NYダウ669ドル急落、グーグル生成AI新モデル発表がSaaS株売りの引き金に
要約
12日のニューヨーク株式市場でダウ平均が669ドル安となった。グーグルが発表した生成AI「Gemini 3」新モデル「Deep Think」の高い性能が、既存ソフトウェア企業の存続リスクを市場に再認識させたことが主因。
ダウ平均669ドル安、5万ドル割れ
12日のニューヨーク株式市場で、ダウ工業株30種平均は前日比669ドル安の4万9451ドルで取引を終えた。

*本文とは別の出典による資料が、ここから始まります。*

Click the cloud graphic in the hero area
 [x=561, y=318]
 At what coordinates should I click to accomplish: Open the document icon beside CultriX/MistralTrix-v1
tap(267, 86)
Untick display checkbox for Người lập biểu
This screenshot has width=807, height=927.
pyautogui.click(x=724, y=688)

取引開始直後は上昇して始まったものの値上がりは限定的で、その後急速に売りが広がった。
急落の主因となったのは、米グーグルが同日発表した生成AI「Gemini(ジェミニ)3」の新モデル「Deep Think」である。
グーグル「Deep Think」が市場を揺るがす
グーグルが発表した「Deep Think」は、科学・工学分野向けの高度な推論能力を備えた生成AIモデルだ。国際数学オリンピックで金メダルレベルの成績を達成し、競技プログラミングでも上位7人程度の人間プログラマーに匹敵する性能を示したとされる。
この発表を受け、市場ではAIが従来の専門ソフトウェアや人間オペレーターの業務を代替するとの懸念が一気に強まった。2月上旬からすでにSaaS(サービスとしてのソフトウェア)関連株への売り圧力が続いており、「Deep Think」の高い性能がその流れを決定的に加速させた形だ。
SaaS関連株の売り、2月だけで285億ドル消失
2月に入ってからのSaaS関連株の下落は深刻さを増している。市場では「SaaSpocalypse(サースポカリプス)」と呼ばれる現象が広がり、48時間でSaaS関連株から285億ドルが消失する場面もあった。
背景には、最新の生成AIモデルが急速に進化し、これまで専門的なSaaSツールと人的リソースを組み合わせて行っていた業務を単独で完結できる水準に達しつつあるとの認識がある。企業のIT投資予算がクラウドサービスからAI関連へシフトする動きも指摘されている。
一方、前日夕に決算を発表したシスコシステムズなどネットワークインフラ企業に対しては、AI関連のハードウェア需要が下支えするとの見方もあるが、ソフトウェア層の収益基盤が揺らげばインフラ投資全体にも波及しかねないとの警戒感が広がっている。